— AIM —
Answer these from the book description below, one line each:
(a) Roughly how many essays does the collection hold, and what portion of them is new to this edition?
(b) Which edition of the book is described?
(c) Which presidential election does the coverage include?

— EXTRACT PROVIDED —

Media Power in Politics by Doris A. Graber

Once again, Doris Graber brings readers the most thought-provoking and recent scholarship about the actual power of the media in the real world of politics. With approximately 35 essays, half of them new to this edition, the selections reflect the latest changes in American politics, in American media platforms, and in the interactions between political actors and journalists.

Examining these changes and assessing their political significance, this new sixth edition includes coverage of:

  • the influence of non-professional citizen journalists;
  • a look ahead at media development in the next decade;
  • the public's growing disdain for the media and its effect on the media's influence;
  • old and new media's impact on political participation;
  • media and the 2008 presidential election;
  • interest groups' power to control news selection;
  • media happenings at the state and local levels;
  • lobbyists' efforts to derail updates to media laws and regulations.

— SUPPLIED RECORDS —

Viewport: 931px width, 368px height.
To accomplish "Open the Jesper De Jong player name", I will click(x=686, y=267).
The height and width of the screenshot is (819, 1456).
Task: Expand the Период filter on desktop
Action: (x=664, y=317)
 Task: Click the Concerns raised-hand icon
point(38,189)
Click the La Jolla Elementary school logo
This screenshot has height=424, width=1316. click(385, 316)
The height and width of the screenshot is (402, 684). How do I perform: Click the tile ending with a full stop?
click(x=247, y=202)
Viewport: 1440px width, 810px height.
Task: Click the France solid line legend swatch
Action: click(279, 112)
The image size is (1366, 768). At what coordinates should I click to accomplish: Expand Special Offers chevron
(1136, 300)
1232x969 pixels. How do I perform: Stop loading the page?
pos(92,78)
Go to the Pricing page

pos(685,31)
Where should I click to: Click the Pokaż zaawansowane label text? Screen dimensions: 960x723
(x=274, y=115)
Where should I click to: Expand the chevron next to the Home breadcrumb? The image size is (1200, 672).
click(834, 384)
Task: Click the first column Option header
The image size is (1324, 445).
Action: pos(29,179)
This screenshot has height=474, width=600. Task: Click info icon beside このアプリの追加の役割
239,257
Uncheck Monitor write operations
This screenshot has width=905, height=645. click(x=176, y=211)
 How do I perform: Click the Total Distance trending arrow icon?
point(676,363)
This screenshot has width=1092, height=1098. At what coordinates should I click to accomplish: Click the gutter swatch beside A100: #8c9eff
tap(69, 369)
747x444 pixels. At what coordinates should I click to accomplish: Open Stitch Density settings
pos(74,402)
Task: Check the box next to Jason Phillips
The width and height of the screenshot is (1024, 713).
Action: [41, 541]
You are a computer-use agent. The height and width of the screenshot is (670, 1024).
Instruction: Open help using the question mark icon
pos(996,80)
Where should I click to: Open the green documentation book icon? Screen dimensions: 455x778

— OUTPUT OF THE EXERCISE —
(a) Approximately 35 essays, half of them new to this edition.
(b) The sixth edition.
(c) The 2008 presidential election.